The mile-long track at the Department of Energy.s Thomas Jefferson National Accelerator Facility in Newport News, Va., may be the world's fastest speedway, with laps clocked at a few millionths of a second.

The loop is an electron accelerator: scientists from around the world use the giant atom smasher for basic research on the structure of the atom. Jefferson is open to the public just once every two years — and Saturday's the day. Visitors to the biennial open house will be able to tour the facility and hear its scientists discuss their work.

"Jefferson Lab is unique," said Emmanuel Paschos, physics professor at the University of Dortmund in Germany, during a recent visit to the lab. "Of the world's dozen or so high-energy accelerators, it is the most powerful built specifically to investigate the structure of everyday matter."

Everyday matter? That's us, and everything around us.

Research at the lab comes down to some pretty simple methods. "I study the nucleus like a five-year old does," says Larry Weinstein, a physics professor at Norfolk's Old Dominion University. "I hit it hard and see what comes out. I'm hitting something really small, a target of some atoms at the end of the accelerator, so I need a really small hammer. And I have to hit the atoms really hard, so I need that hammer moving really fast."

Weinstein's hammer is a single electron, accelerated almost to the speed of light, to vastly increase its mass. He measures what happens to the atomic target during the collision, using the lab's incredibly sensitive instruments, "to learn about the structure of the nucleus, how quarks combine to form protons and neutrons, how protons and neutrons combine to form the nucleus of the atom, and about the forces that hold those building blocks of the nucleus together."

All the major components of the electron accelerator will be on view at the open house.
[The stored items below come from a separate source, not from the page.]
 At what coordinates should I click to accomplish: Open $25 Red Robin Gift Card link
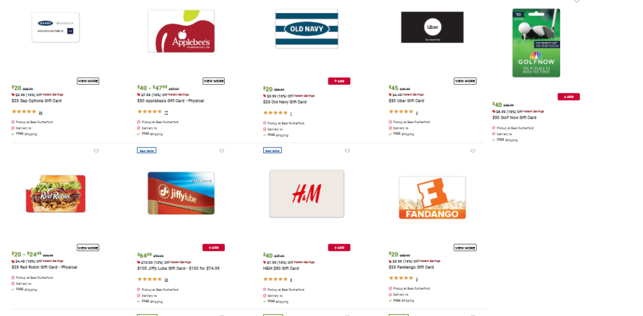coord(44,267)
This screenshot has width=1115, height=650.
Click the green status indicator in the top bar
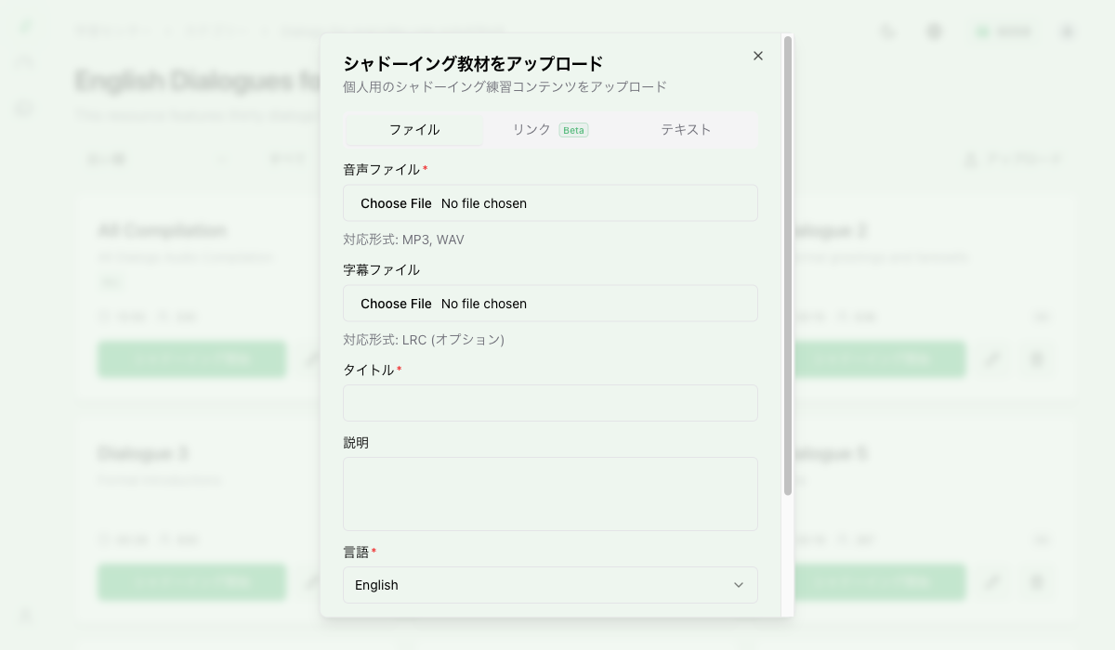pos(982,31)
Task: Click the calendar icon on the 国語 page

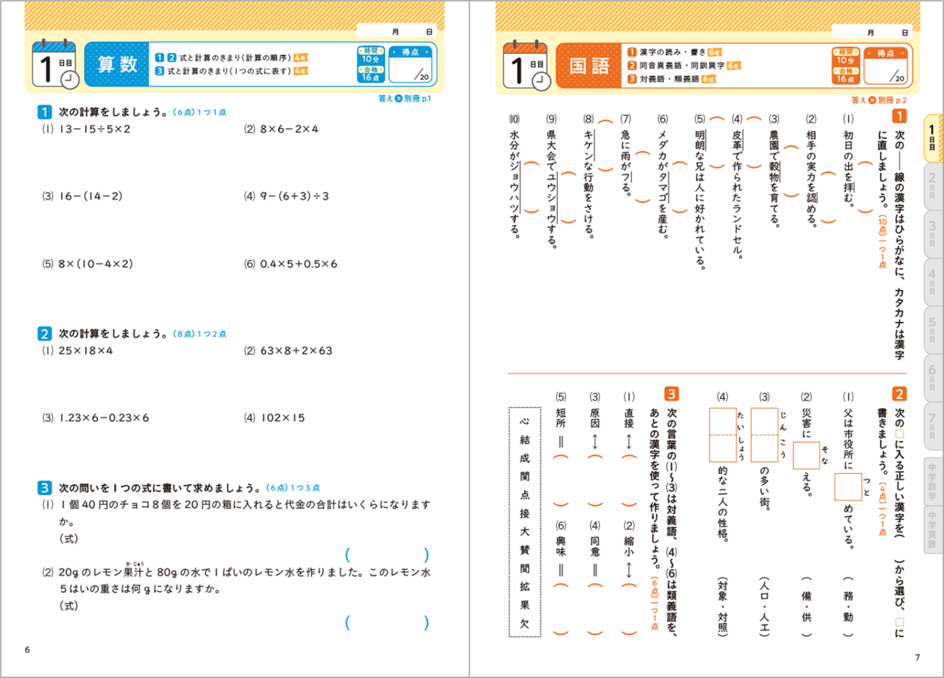Action: pos(526,66)
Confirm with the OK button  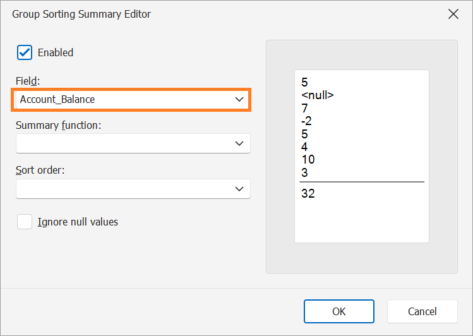339,311
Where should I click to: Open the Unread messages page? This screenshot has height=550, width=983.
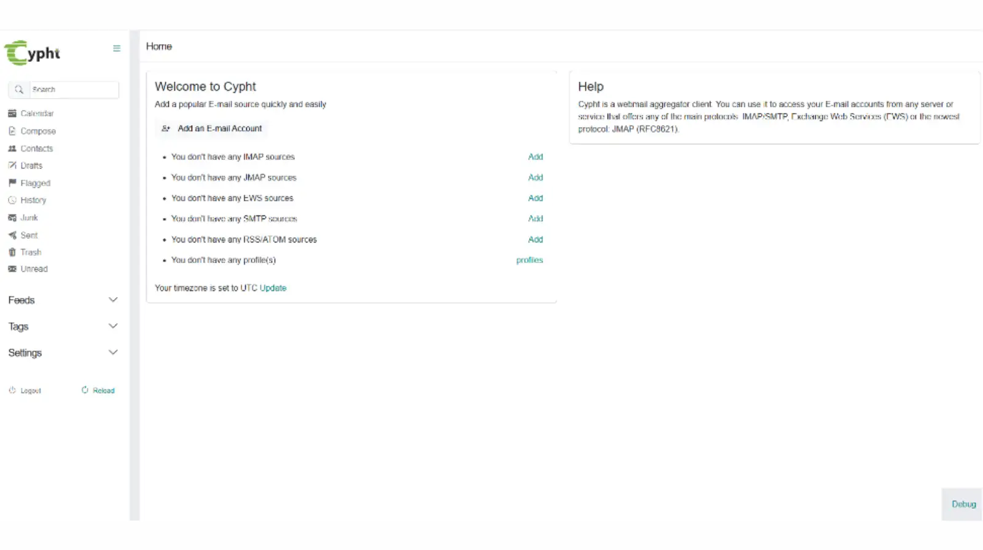[34, 269]
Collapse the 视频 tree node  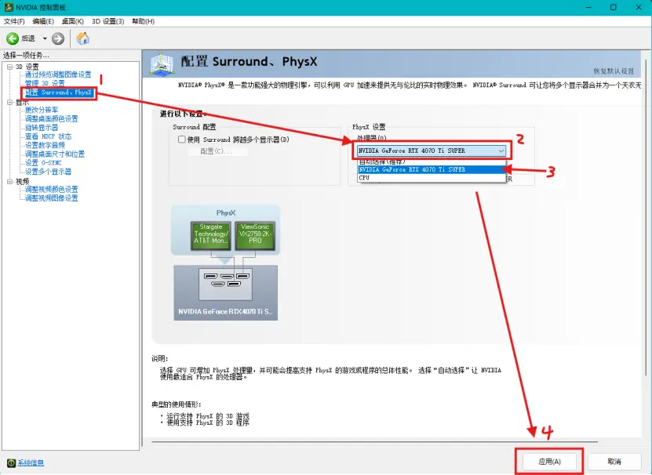[x=9, y=181]
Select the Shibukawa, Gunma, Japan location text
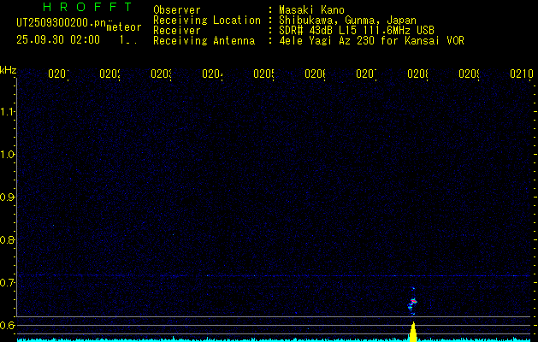The image size is (538, 342). (343, 20)
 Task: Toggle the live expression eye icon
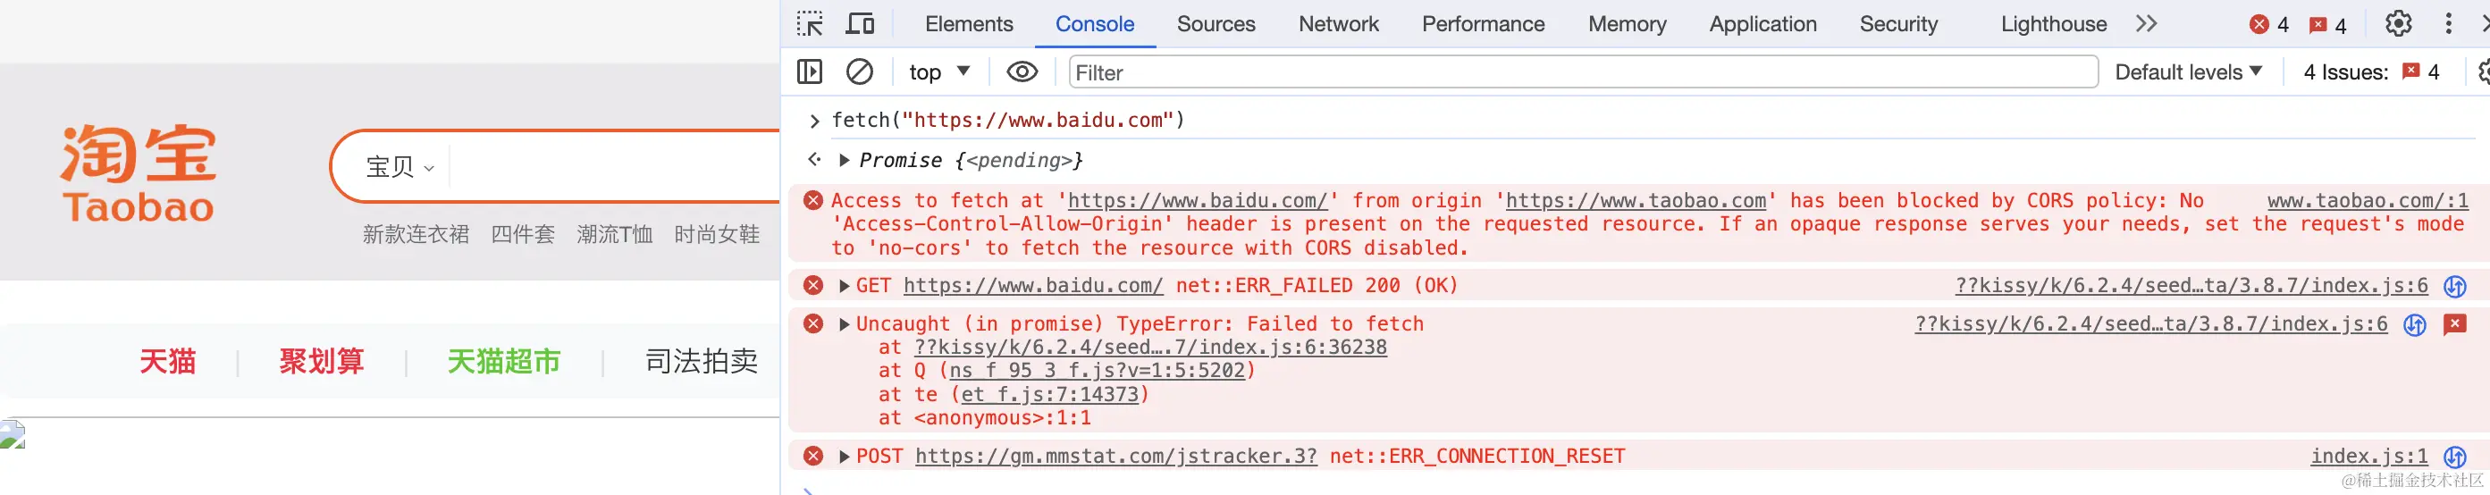click(x=1022, y=72)
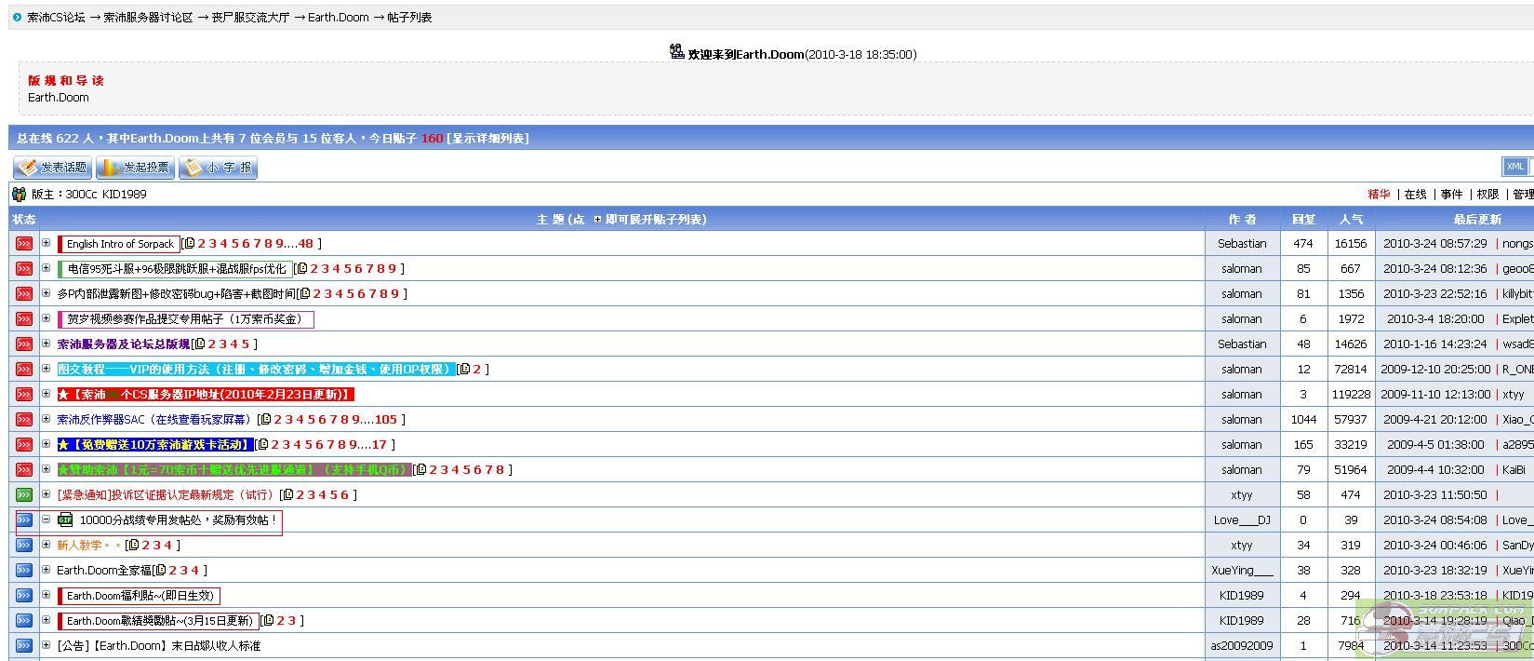This screenshot has height=661, width=1534.
Task: Click the 发起投票 start poll button
Action: [135, 168]

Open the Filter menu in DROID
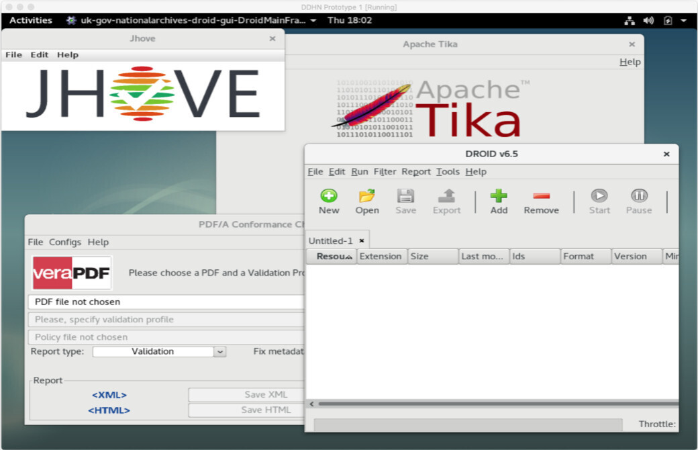(x=385, y=172)
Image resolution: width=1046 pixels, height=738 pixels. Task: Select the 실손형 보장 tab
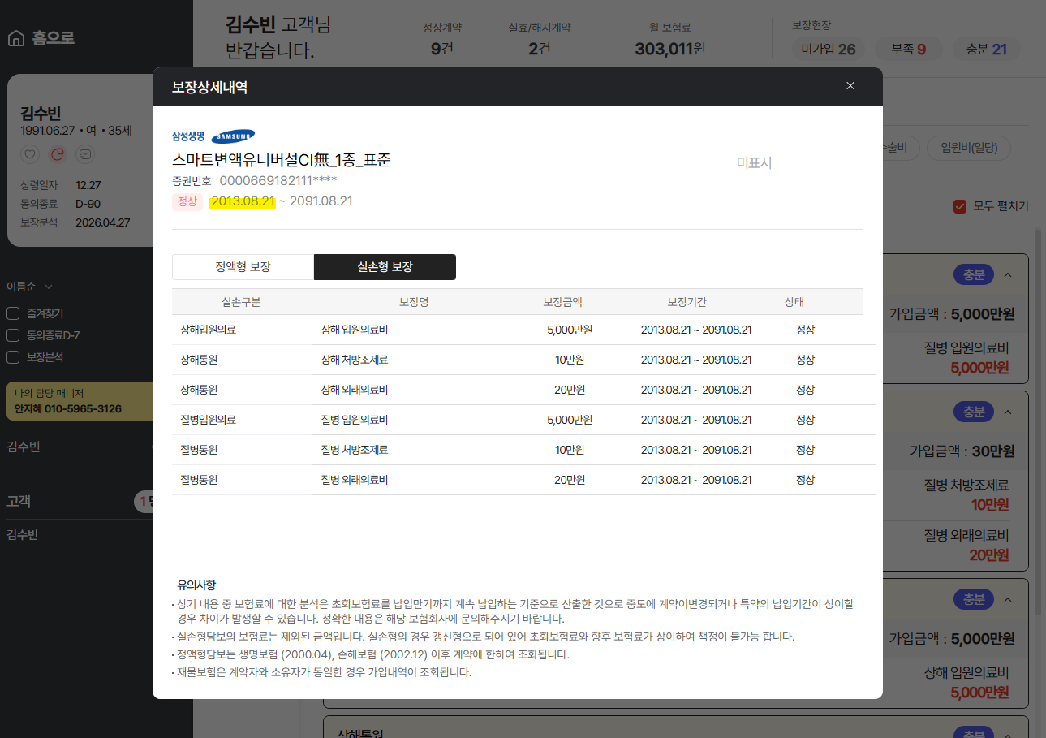pyautogui.click(x=385, y=266)
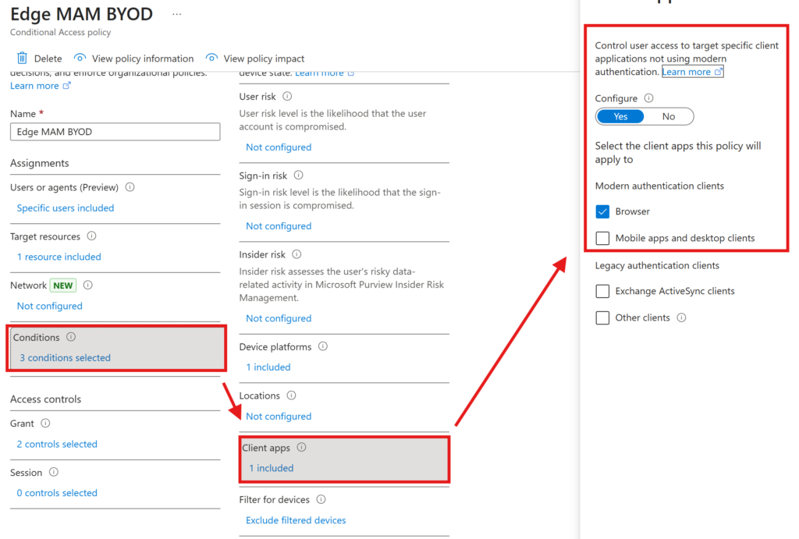This screenshot has height=539, width=799.
Task: Click info icon next to User risk
Action: point(287,96)
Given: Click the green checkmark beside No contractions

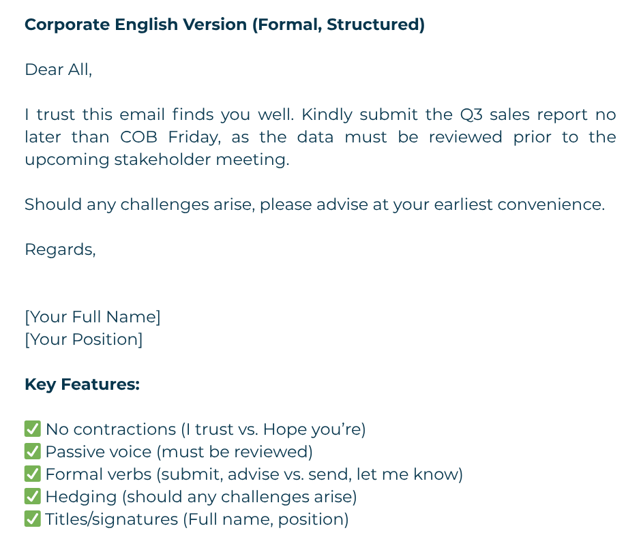Looking at the screenshot, I should (x=32, y=429).
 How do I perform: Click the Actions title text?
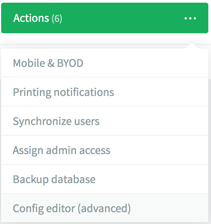[31, 18]
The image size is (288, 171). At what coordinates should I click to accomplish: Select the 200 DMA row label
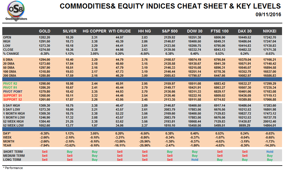click(x=10, y=76)
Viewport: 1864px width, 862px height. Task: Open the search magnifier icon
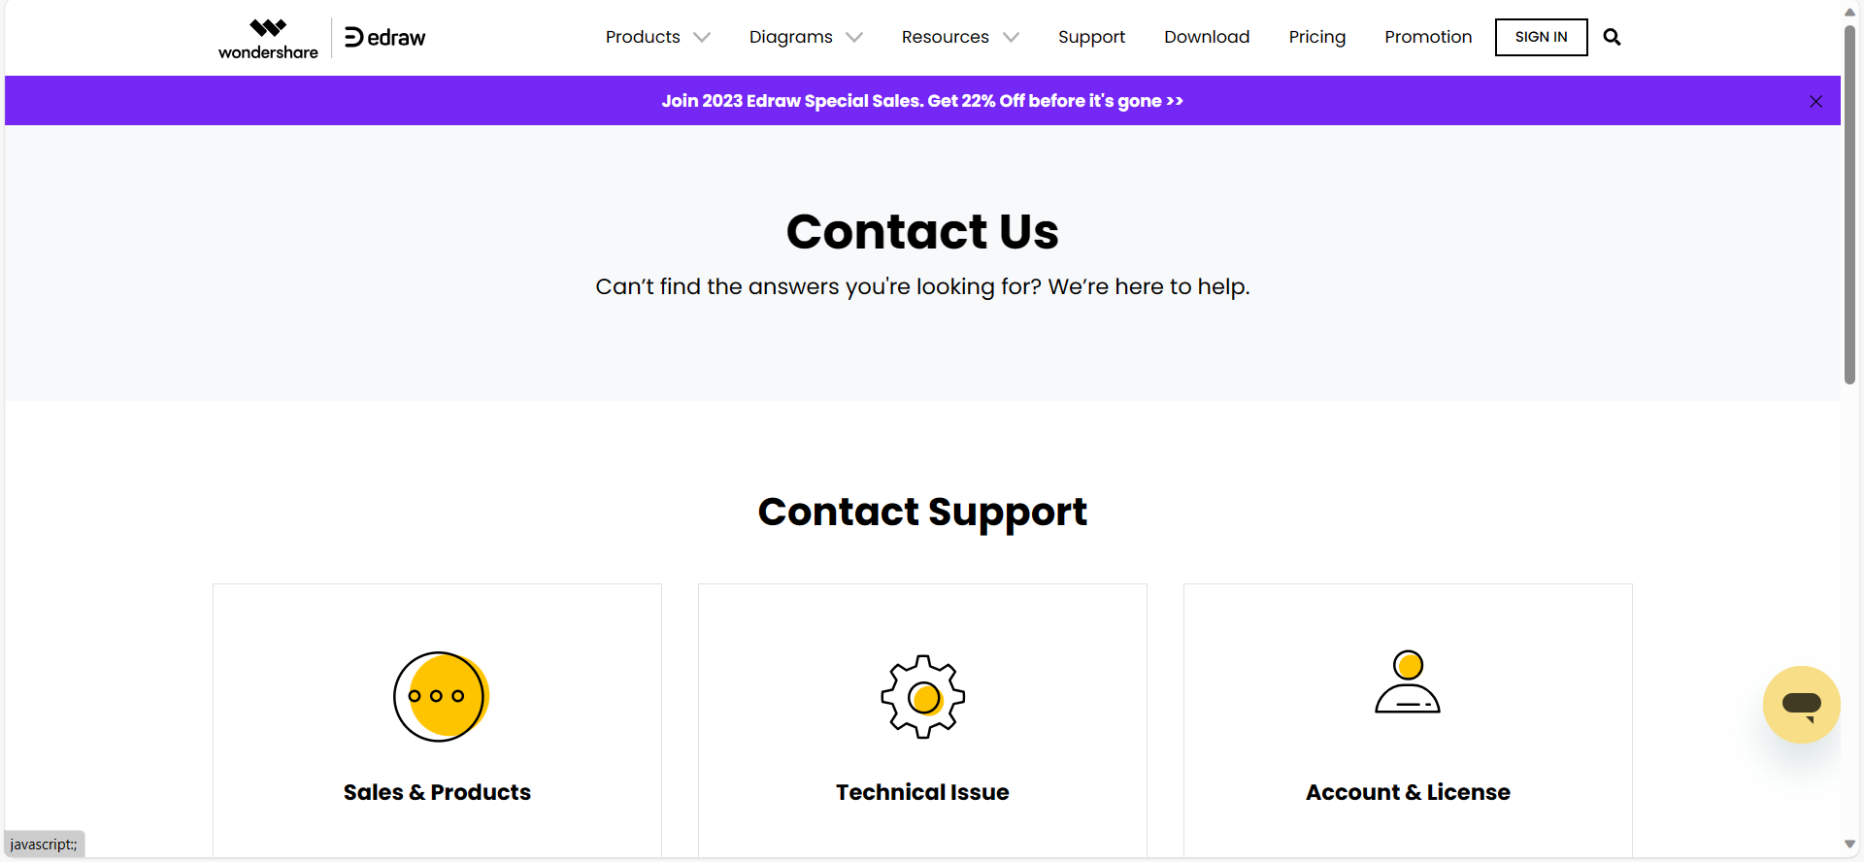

Fired into the accelerator by a laser gun, electrons travel in a tightly focused beam about the diameter of a human hair, enclosed in a pipe 11/2 inches in diameter. The accelerator loop is set in a bored out tunnel 25 feet underground. The business end of the accelerator is three huge experimental halls, spectrometers record the collisions between the electrons and their targets. One magnet alone, used to steer the electrons, weighs 450 tons.

Super-speed, super-collisions, superconductivity. Jefferson has the largest installation of superconducting technology of any accelerator on the planet, used to drive the electrons to higher and higher speeds. Superconductivity. Think cold, very cold. The inside of the electron beam pipe is chilled by liquid helium to 456 degrees below zero Fahrenheit to keep the electrons zipping along. To prevent the electrons from colliding with anything before they hit their target, the pipeline is kept at a nearly perfect vacuum.

The lab's scientists will show visitors some of the 300,000 instruments set up along the accelerator track to speed up the electrons and keep them in tight focus. Jefferson's electron beam is so powerful, and its detectors so precise, that measuring the collisions between the electrons and their atomic targets in the experimental halls gives new insight into the structure of matter. Until recently, for example, scientists could only study the behavior of individual protons and neutrons, though these particles in nature are often paired up.

At the open house, Weinstein will describe how, "just as people behave differently as couples than as individuals, so do protons and neutrons. Just like some human couples, when they get too close they violently repel each other — in this case, whirling around at almost the speed of light, trying to escape. We study what keeps them together: relationship dynamics on a very, very small scale."

Jefferson's open house may be particularly apropos in 2005, the International Year of Physics, which marks the 100th anniversary of Einstein's theory of relativity. After all, explains Department of Energy physicist John Harvey, "What happens at the accelerator is really the application of the theory of relativity."